Problem to work on: Recast every line of the data below as a JSON list of strings, one string per line, skipping blank lines and leaving out the pictures.

Available records:
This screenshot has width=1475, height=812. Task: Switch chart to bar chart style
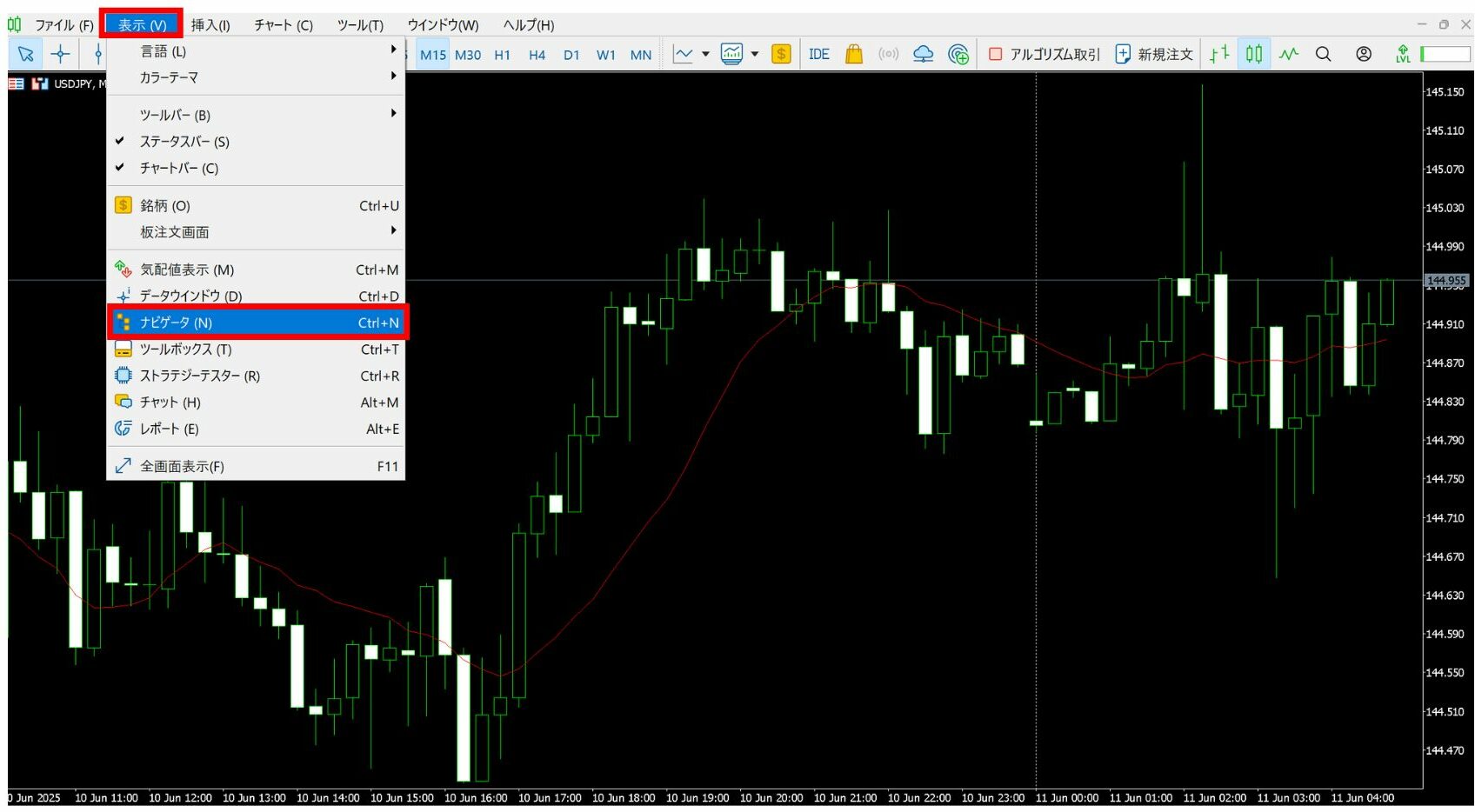click(1219, 54)
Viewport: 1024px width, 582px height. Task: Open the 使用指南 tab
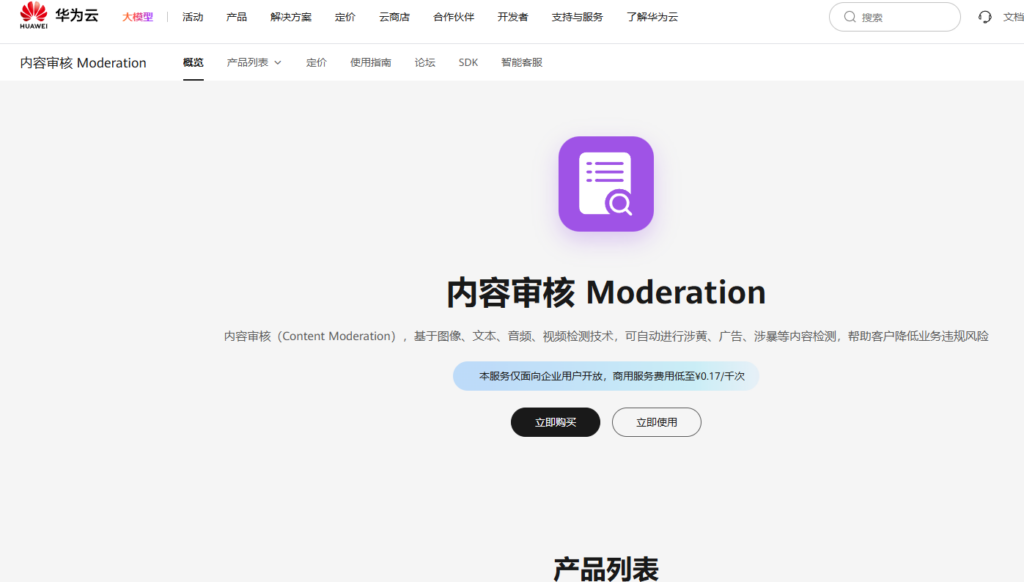point(370,63)
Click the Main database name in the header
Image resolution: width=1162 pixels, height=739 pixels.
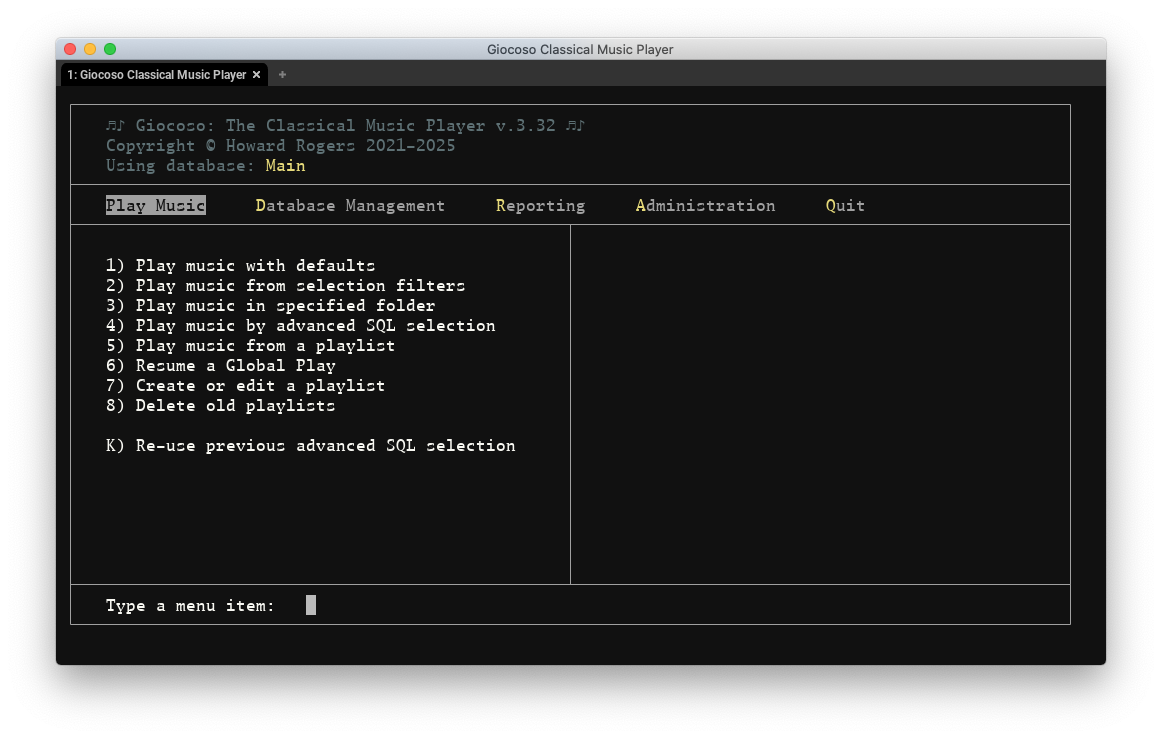pos(285,165)
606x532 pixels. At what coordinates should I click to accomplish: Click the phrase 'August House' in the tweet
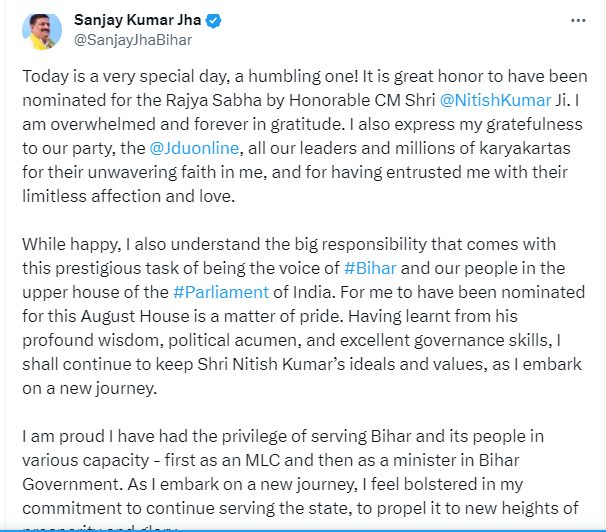click(x=135, y=316)
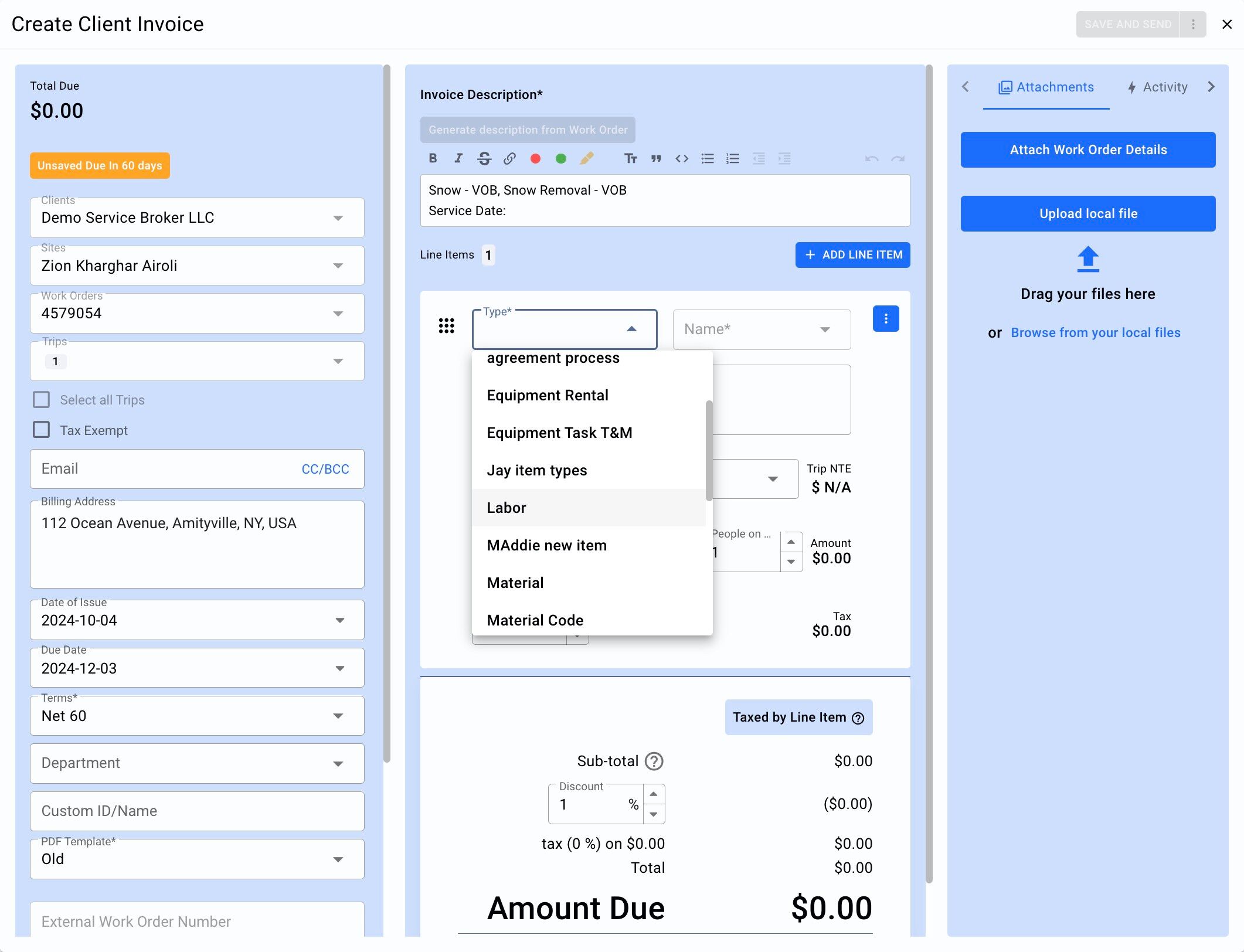1244x952 pixels.
Task: Click Browse from your local files link
Action: (x=1095, y=333)
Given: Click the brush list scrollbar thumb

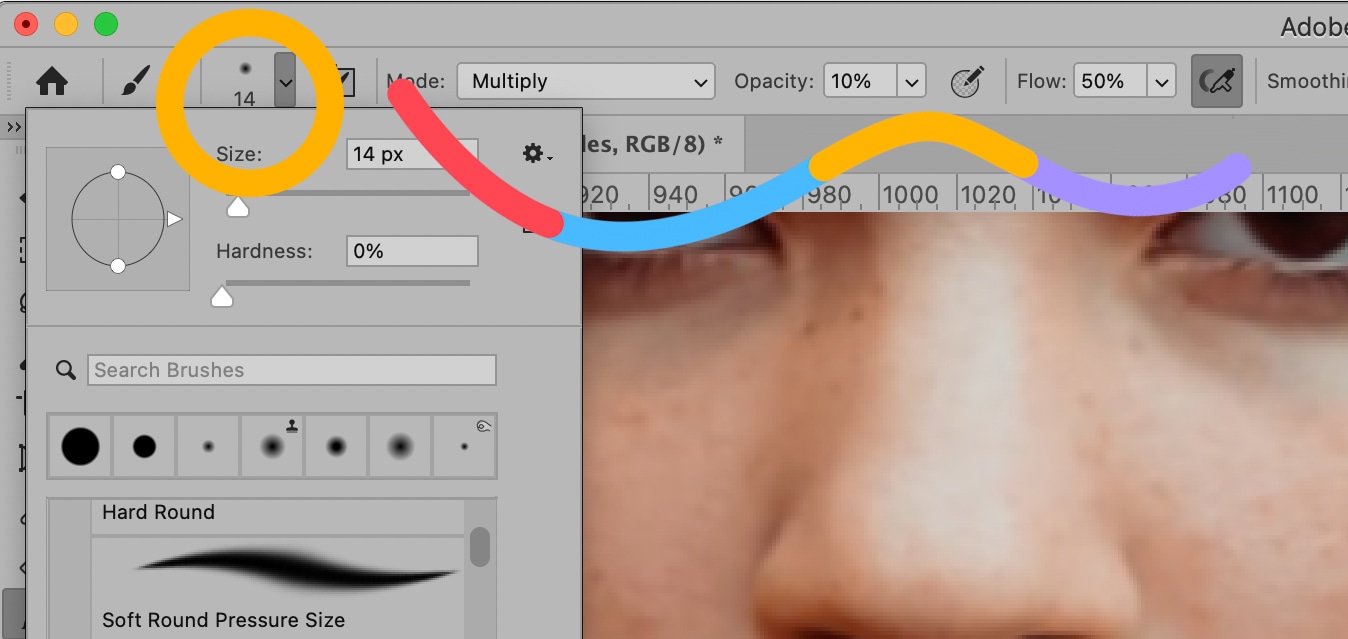Looking at the screenshot, I should click(x=480, y=547).
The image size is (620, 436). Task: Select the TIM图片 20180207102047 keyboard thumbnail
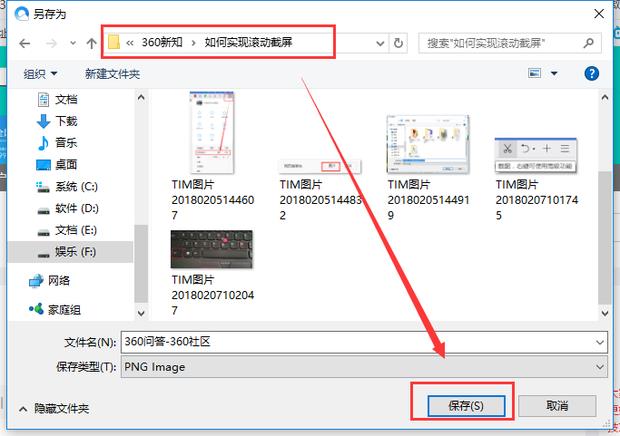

Completed exercise:
[
  "This screenshot has width=1475, height=812. Task: Switch chart to bar chart style",
  "click(1219, 54)",
  "Viewport: 1024px width, 582px height. Task: Open the 使用指南 tab",
  "point(370,63)",
  "Click the Main database name in the header",
  "Image resolution: width=1162 pixels, height=739 pixels.",
  "pos(285,165)",
  "606x532 pixels. At what coordinates should I click to accomplish: Click the phrase 'August House' in the tweet",
  "click(x=135, y=316)",
  "1244x952 pixels.",
  "Task: Click Browse from your local files link",
  "Action: (x=1095, y=333)",
  "Given: Click the brush list scrollbar thumb",
  "Looking at the screenshot, I should click(x=480, y=547).",
  "The image size is (620, 436). Task: Select the TIM图片 20180207102047 keyboard thumbnail"
]